Lord, we are so weak and broken that we even grieve for things that
we lost, for things that represent happy moments and memories, for
things that have importance in this life. Mostly Lord, we grieve
because we don't understand. We don't know why, Lord. Why us? Why
me? Why now?
But Father, we thank you for your Son. He experienced this suffering
and more. Jesus, we call upon you to help us through another trial in
our lives. Show us by your example how to help others to do the same.
Send your Spirit upon us to help others heal, and to help heal our
communities.
Amen.
Please feel free to use this prayer with
family, friends, small faith communities, neighbors, or anyone who is
seeking comfort.
A Call to Give:

Those who wish to give financial aid to fire victims may do so through
Catholic Charities of San Diego. Online donations can be given by going
to http://www.ccdsd.org. Catholic
Charities is helping victims throughout San Diego County by providing
housing, transportation, clothing, household goods, counseling and
long-term supportive services. Won't you help.

San Diego, Pray for us.
Our Lady of Refuge, Pray for us.
Key
Culture-of-Life Gatherings/Projects
Number 1:
The Roman Catholic Bishops of
California decided in mid-October to support both the signature-gathering
and promotional phases of the proposed Parental Notification Initiative.
Present plans call for having it placed on the November 2004 ballot.
A statement of support from
the California Catholic Conference will be issued directly following the
initiative's formal naming and description. This will be provided by the
Attorney General of the State of California in the near future.
With the approval of the pastor, signature gathering may be conducted at
parishes with pastorally appropriate pulpit and bulletin announcements.
Distribution of promotional materials will be permitted as long as it
involves only materials either produced or approved by the Diocese of San
Diego.
More details to follow.
Number
2:
Second Annual Memorial Service for deceased homeless of
San Diego
The Second
Annual Interfaith Memorial Service for the homeless men and women who
died during this past year in San Diego will be held on Monday, November 17,
at 5:30 p.m. on the Civic Center Concourse, 202 C Street in downtown San
Diego.
Prior to the memorial, at 4:30 p.m., a gathering at First Lutheran Chruch at
3rd and Ash will take place with a 90-candle procession to the Civic Center
Concourse. This year 90 homeless San Diego residents died on our streets,
many were isolated and struggled with overwhelming personal problems.
Please join us on Monday,
November 17th at First Lutheran Church in downtown San Diego. We will not
let them be forgotten!

> What you should do:
Reproduce the diocesan bulletin passage starting with "Distribution of promotional" and going on through "details to follow.", swapping "Distribution" for "Circulation".

> Information:
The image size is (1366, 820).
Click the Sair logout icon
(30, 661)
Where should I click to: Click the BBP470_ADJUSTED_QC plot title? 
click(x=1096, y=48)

> Answer to the problem:
Circulation of promotional materials will be permitted as long as it
involves only materials either produced or approved by the Diocese of San
Diego.
More details to follow.